> _MATERIAL FOR THIS TASK_:
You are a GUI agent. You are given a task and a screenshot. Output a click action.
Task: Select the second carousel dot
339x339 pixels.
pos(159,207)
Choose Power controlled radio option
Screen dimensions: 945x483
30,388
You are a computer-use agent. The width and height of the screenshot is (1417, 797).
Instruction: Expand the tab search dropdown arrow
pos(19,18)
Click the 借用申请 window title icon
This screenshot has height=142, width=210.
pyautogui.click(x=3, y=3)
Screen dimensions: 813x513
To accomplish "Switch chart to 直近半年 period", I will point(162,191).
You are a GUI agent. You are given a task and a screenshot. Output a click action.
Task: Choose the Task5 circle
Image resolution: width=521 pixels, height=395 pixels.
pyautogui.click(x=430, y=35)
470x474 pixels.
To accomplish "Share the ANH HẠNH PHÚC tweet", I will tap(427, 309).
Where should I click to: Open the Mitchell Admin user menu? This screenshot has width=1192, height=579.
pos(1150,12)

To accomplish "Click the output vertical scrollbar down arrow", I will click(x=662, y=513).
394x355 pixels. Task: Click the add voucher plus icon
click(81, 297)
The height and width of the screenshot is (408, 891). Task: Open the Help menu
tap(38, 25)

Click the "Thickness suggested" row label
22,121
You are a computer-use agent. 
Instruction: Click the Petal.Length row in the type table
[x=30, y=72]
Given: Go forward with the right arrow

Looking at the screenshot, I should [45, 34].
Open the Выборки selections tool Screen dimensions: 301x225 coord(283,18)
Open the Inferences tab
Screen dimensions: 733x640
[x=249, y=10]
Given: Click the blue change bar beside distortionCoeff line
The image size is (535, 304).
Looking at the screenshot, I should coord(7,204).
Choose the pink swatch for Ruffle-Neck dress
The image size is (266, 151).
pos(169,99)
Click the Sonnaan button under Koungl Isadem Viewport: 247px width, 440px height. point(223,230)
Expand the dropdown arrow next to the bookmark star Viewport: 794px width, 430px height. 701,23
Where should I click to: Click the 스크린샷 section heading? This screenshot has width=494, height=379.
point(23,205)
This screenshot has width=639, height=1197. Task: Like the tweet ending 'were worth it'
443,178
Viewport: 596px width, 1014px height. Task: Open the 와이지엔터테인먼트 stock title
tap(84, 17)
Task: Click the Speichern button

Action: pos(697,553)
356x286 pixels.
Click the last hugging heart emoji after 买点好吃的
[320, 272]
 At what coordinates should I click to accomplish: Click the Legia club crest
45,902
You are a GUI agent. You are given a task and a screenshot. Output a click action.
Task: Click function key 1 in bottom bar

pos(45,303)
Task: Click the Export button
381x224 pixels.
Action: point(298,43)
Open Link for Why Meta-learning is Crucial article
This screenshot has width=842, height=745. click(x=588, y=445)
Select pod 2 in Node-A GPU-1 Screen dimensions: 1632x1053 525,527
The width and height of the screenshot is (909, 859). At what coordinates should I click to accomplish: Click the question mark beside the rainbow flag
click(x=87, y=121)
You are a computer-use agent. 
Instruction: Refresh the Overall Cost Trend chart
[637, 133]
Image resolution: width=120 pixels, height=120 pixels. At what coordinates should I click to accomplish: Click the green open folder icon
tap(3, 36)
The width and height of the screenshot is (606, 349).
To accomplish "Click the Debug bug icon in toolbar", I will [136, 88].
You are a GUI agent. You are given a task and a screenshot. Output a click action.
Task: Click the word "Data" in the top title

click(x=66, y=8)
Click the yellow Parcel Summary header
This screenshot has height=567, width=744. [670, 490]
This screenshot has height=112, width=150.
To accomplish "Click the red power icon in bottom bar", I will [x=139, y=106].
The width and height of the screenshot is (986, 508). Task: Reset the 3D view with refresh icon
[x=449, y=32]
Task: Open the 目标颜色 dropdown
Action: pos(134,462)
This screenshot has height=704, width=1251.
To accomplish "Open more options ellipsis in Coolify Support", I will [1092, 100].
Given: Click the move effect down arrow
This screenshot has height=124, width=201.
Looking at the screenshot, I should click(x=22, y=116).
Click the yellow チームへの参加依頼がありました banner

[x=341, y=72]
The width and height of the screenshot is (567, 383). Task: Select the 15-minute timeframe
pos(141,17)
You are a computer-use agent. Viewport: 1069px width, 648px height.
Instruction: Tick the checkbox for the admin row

> _WHAT THIS TASK INVOLVES_: Each line above needs to be returned exactly as it is.

> _SOLUTION TO THIS EXERCISE_:
You are a GUI agent. You are given a task and a screenshot. Output a click action.
Task: Select the second carousel dot
339x339 pixels.
pos(159,207)
Choose Power controlled radio option
Screen dimensions: 945x483
30,388
You are a computer-use agent. The width and height of the screenshot is (1417, 797).
Instruction: Expand the tab search dropdown arrow
pos(19,18)
Click the 借用申请 window title icon
This screenshot has height=142, width=210.
pyautogui.click(x=3, y=3)
Screen dimensions: 813x513
To accomplish "Switch chart to 直近半年 period", I will point(162,191).
You are a GUI agent. You are given a task and a screenshot. Output a click action.
Task: Choose the Task5 circle
Image resolution: width=521 pixels, height=395 pixels.
pyautogui.click(x=430, y=35)
470x474 pixels.
To accomplish "Share the ANH HẠNH PHÚC tweet", I will tap(427, 309).
Where should I click to: Open the Mitchell Admin user menu? This screenshot has width=1192, height=579.
pos(1150,12)

To accomplish "Click the output vertical scrollbar down arrow", I will click(x=662, y=513).
394x355 pixels. Task: Click the add voucher plus icon
click(81, 297)
The height and width of the screenshot is (408, 891). Task: Open the Help menu
tap(38, 25)

Click the "Thickness suggested" row label
22,121
You are a computer-use agent. 
Instruction: Click the Petal.Length row in the type table
[x=30, y=72]
Given: Go forward with the right arrow

Looking at the screenshot, I should [45, 34].
Open the Выборки selections tool Screen dimensions: 301x225 coord(283,18)
Open the Inferences tab
Screen dimensions: 733x640
[x=249, y=10]
Given: Click the blue change bar beside distortionCoeff line
The image size is (535, 304).
Looking at the screenshot, I should coord(7,204).
Choose the pink swatch for Ruffle-Neck dress
The image size is (266, 151).
pos(169,99)
Click the Sonnaan button under Koungl Isadem Viewport: 247px width, 440px height. point(223,230)
Expand the dropdown arrow next to the bookmark star Viewport: 794px width, 430px height. 701,23
Where should I click to: Click the 스크린샷 section heading? This screenshot has width=494, height=379.
point(23,205)
This screenshot has width=639, height=1197. Task: Like the tweet ending 'were worth it'
443,178
Viewport: 596px width, 1014px height. Task: Open the 와이지엔터테인먼트 stock title
tap(84, 17)
Task: Click the Speichern button

Action: pos(697,553)
356x286 pixels.
Click the last hugging heart emoji after 买点好吃的
[320, 272]
 At what coordinates should I click to accomplish: Click the Legia club crest
45,902
You are a GUI agent. You are given a task and a screenshot. Output a click action.
Task: Click function key 1 in bottom bar

pos(45,303)
Task: Click the Export button
381x224 pixels.
Action: point(298,43)
Open Link for Why Meta-learning is Crucial article
This screenshot has width=842, height=745. click(x=588, y=445)
Select pod 2 in Node-A GPU-1 Screen dimensions: 1632x1053 525,527
The width and height of the screenshot is (909, 859). At what coordinates should I click to accomplish: Click the question mark beside the rainbow flag
click(x=87, y=121)
You are a computer-use agent. 
Instruction: Refresh the Overall Cost Trend chart
[637, 133]
Image resolution: width=120 pixels, height=120 pixels. At what coordinates should I click to accomplish: Click the green open folder icon
tap(3, 36)
The width and height of the screenshot is (606, 349).
To accomplish "Click the Debug bug icon in toolbar", I will [136, 88].
You are a GUI agent. You are given a task and a screenshot. Output a click action.
Task: Click the word "Data" in the top title

click(x=66, y=8)
Click the yellow Parcel Summary header
This screenshot has height=567, width=744. [670, 490]
This screenshot has height=112, width=150.
To accomplish "Click the red power icon in bottom bar", I will [x=139, y=106].
The width and height of the screenshot is (986, 508). Task: Reset the 3D view with refresh icon
[x=449, y=32]
Task: Open the 目标颜色 dropdown
Action: pos(134,462)
This screenshot has height=704, width=1251.
To accomplish "Open more options ellipsis in Coolify Support", I will [1092, 100].
Given: Click the move effect down arrow
This screenshot has height=124, width=201.
Looking at the screenshot, I should click(x=22, y=116).
Click the yellow チームへの参加依頼がありました banner

[x=341, y=72]
The width and height of the screenshot is (567, 383). Task: Select the 15-minute timeframe
pos(141,17)
You are a computer-use agent. Viewport: 1069px width, 648px height.
Instruction: Tick the checkbox for the admin row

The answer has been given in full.